Agriculture institution in Uvira, South Kivu

The Nabahya Food Institute (NFI) is a non-profit organization based in Uvira, located strategically in the eastern region of the Democratic Republic of the Congo. Its primary mission is to enhance food security, address environmental challenges, and alleviate poverty through sustainable agricultural practices and renewable energy solutions. As a food research, production, and processing institute, NFI focuses on breaking the cycle of poverty by producing healthy food and providing training to rural farmers in climate-resilient food systems and permaculture techniques.

== History ==
NFI was established on 20 February 2020 by Congolese researcher Guillain Maliyamungu Nabahya, an expert in renewable clean energy and sustainable food systems, to develop robust, sustainable communities that produce nutritious food while combating deforestation, soil biodiversity decline, and detrimental climate change that has led to extreme famine in the eastern region of the Democratic Republic of the Congo.

== Mission ==
Nabahya Food Institute's mission is to advance sustainable agriculture and permaculture practices in the Democratic Republic of the Congo through the use of renewable energy technologies and permaculture design techniques. NFI educates farmers on the principles of ecological symbiosis, emphasizing the importance of reusing and recycling natural resources—such as sunlight, air, soil, water, plants, and animals—rather than relying on chemical-laden imports.

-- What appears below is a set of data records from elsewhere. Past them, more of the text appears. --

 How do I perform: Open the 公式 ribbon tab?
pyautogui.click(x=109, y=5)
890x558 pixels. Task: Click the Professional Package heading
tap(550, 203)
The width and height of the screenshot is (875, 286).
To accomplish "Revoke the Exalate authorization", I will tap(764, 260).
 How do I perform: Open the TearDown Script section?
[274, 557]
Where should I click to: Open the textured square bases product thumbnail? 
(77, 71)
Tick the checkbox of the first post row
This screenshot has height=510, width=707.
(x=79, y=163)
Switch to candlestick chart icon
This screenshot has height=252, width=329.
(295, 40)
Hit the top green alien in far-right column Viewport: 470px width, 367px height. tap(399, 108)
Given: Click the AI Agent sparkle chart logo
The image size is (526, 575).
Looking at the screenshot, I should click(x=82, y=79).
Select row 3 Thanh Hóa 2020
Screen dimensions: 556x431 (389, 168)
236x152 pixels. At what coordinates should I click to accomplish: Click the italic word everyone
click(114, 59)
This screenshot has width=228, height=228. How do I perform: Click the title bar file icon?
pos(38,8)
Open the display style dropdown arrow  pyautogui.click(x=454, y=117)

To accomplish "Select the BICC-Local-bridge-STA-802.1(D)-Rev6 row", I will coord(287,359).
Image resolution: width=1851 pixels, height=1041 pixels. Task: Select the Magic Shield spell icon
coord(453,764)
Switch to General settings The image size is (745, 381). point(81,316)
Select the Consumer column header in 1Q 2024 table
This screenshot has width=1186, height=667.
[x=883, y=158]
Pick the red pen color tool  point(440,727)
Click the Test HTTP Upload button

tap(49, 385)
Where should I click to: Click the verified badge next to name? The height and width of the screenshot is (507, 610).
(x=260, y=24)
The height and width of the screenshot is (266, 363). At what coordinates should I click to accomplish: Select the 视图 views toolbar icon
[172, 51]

NFI boosts crop growth and yields by supplying affordable, disease-free seeds and advising on ideal sowing seasons and local weather conditions. The institute promotes eco-friendly farming methods, including composting, manure production, biochar application, and integrated pest control.

NFI also innovates irrigation techniques to enhance water efficiency and minimize environmental impacts. The institute sustainably preserves food at the village level by encouraging food processing innovations such as solar cooking and drying. Additionally, NFI supports small business ventures related to agriculture, processing, and transportation.